| Directions for this task |
Quote, word for word, the part of the nickel-catalyzed aldol passage below that begins at the words "A direct and" and stops after "observed high stereocontrol.".

| Excerpted passage |
Direct and Enantioselective Aldol Reactions Catalyzed by Chiral Nickel(II) Complexes

Abstract

A direct and asymmetric aldol reaction of N‐acyl thiazinanethiones with aromatic aldehydes catalyzed by chiral nickel(II) complexes is reported. The reaction gives the corresponding O‐TIPS‐protected anti‐aldol adducts in high yields and with remarkable stereocontrol and atom economy. Furthermore, the straightforward removal of the achiral scaffold provides enantiomerically pure intermediates of synthetic interest, which involve precursors for anti‐α‐amino‐β‐hydroxy and α,β‐dihydroxy carboxylic derivatives. Theoretical calculations explain the observed high stereocontrol.

Appropriate and simultaneous activation of robust and easy to handle [Tol‐BINAP]NiCl₂ and aromatic aldehydes with TIPSOTf orchestrates a direct, asymmetric, and catalytic aldol reaction of a wide array of N‐acyl‐1,3‐thiazinane‐2‐thiones. This method enables the corresponding TIPS‐protected anti aldol adducts to be obtained in a highly efficient and atom economical manner.

The enantioselective construction of the carbon backbone of chiral molecules has been at the forefront of organic synthesis in the last decades. It is therefore hardly surprising that classical transformations such as aldol and Michael reactions or Diels–Alder cycloadditions still hold a prominent position among the most important synthetic methods.^[1] In this context, the continuing demand for increasingly more efficient procedures in accordance with the premises dictated by selectivity and economy in synthesis[², ³] has given rise to the development of a plethora of catalytic methods for the enantioselective construction of carbon–carbon bonds.^[4] Unfortunately, the scope of most of them is rather narrow, which hampers further development and prevents a comprehensive exploitation of their possibilities. Thus, considering the benefits arising from a general approach, we envisaged that metal enolates from a single platform might participate in a number of direct, enantioselective, and catalytic transformations provided that the appropriate electrophiles are generated in the reaction mixture and evolve through similar open transition states (Scheme 1).

| Data excerpt |
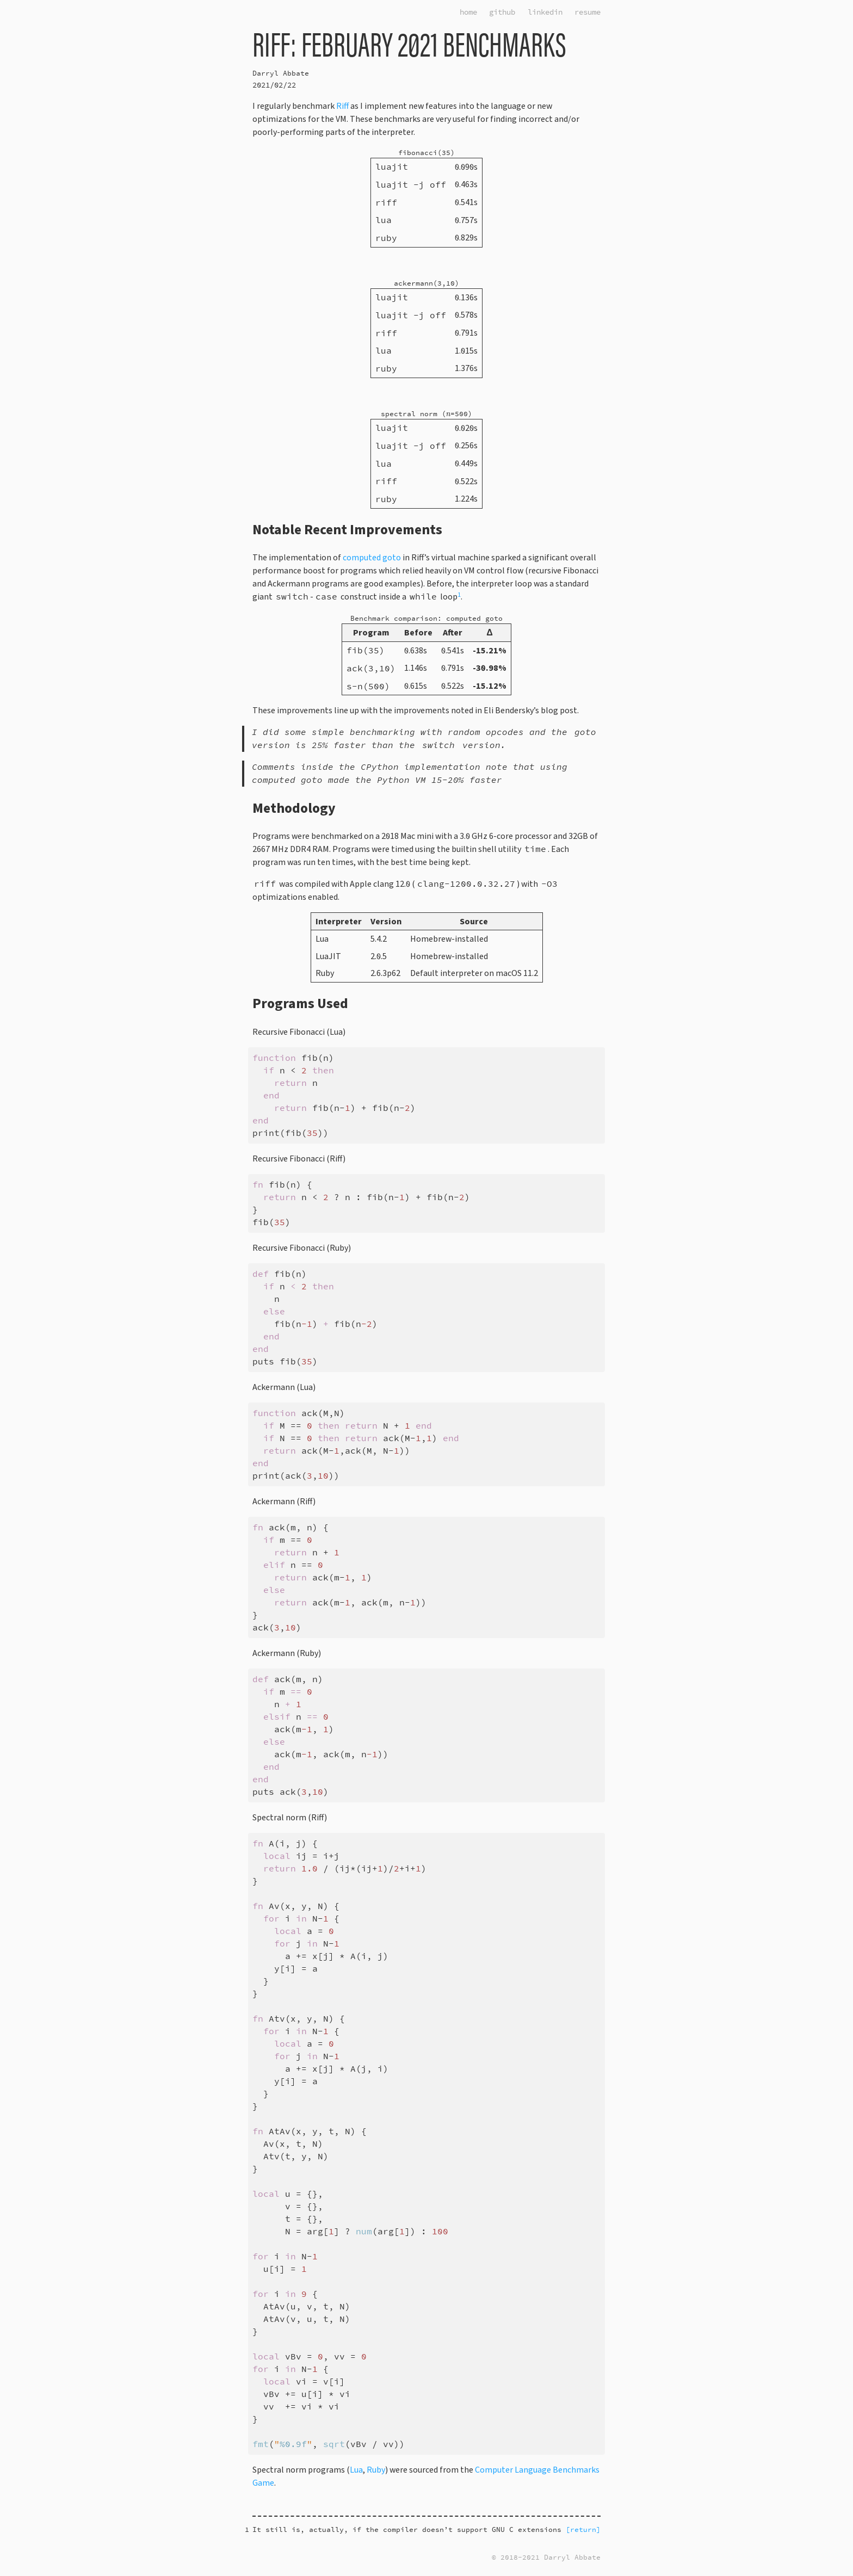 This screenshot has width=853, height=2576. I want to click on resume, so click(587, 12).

| Reply |
A direct and asymmetric aldol reaction of N‐acyl thiazinanethiones with aromatic aldehydes catalyzed by chiral nickel(II) complexes is reported. The reaction gives the corresponding O‐TIPS‐protected anti‐aldol adducts in high yields and with remarkable stereocontrol and atom economy. Furthermore, the straightforward removal of the achiral scaffold provides enantiomerically pure intermediates of synthetic interest, which involve precursors for anti‐α‐amino‐β‐hydroxy and α,β‐dihydroxy carboxylic derivatives. Theoretical calculations explain the observed high stereocontrol.